■ WORK ITEM:
Return the following from the records below: each line, word for word, starting with the line that contains "Where should I click to: Click the sidebar" and going on through the line that contains "Choose the 가스시설물", with nothing outside that range.

■ EXTRACTED INFORMATION:

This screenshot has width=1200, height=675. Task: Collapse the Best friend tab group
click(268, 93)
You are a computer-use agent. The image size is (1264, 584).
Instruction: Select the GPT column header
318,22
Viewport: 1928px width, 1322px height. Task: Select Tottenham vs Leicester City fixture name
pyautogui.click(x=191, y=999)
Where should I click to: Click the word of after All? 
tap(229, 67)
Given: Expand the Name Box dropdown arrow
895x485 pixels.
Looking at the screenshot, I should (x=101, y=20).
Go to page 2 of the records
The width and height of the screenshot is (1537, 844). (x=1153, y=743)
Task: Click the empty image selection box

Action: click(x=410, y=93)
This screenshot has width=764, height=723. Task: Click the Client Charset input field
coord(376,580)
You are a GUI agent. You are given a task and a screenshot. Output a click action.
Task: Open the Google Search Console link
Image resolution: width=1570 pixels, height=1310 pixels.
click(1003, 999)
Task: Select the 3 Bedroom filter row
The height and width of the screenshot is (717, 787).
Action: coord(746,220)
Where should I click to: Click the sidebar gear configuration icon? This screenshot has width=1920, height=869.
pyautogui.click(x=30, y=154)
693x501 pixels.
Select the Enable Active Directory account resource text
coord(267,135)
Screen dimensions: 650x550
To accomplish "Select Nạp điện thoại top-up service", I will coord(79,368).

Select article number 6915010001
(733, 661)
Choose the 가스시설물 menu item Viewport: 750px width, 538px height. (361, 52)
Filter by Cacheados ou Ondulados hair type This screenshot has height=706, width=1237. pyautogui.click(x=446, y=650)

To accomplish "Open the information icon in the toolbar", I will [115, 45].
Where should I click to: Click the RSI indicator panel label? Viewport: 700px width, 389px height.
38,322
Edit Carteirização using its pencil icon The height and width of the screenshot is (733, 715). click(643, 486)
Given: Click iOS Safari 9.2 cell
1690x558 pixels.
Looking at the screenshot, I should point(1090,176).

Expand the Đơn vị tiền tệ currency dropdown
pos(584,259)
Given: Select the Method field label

■ RESULT OF THE EXERCISE:
Where should I click to: Click the sidebar gear configuration icon? This screenshot has width=1920, height=869.
pyautogui.click(x=30, y=154)
693x501 pixels.
Select the Enable Active Directory account resource text
coord(267,135)
Screen dimensions: 650x550
To accomplish "Select Nạp điện thoại top-up service", I will coord(79,368).

Select article number 6915010001
(733, 661)
Choose the 가스시설물 menu item Viewport: 750px width, 538px height. (361, 52)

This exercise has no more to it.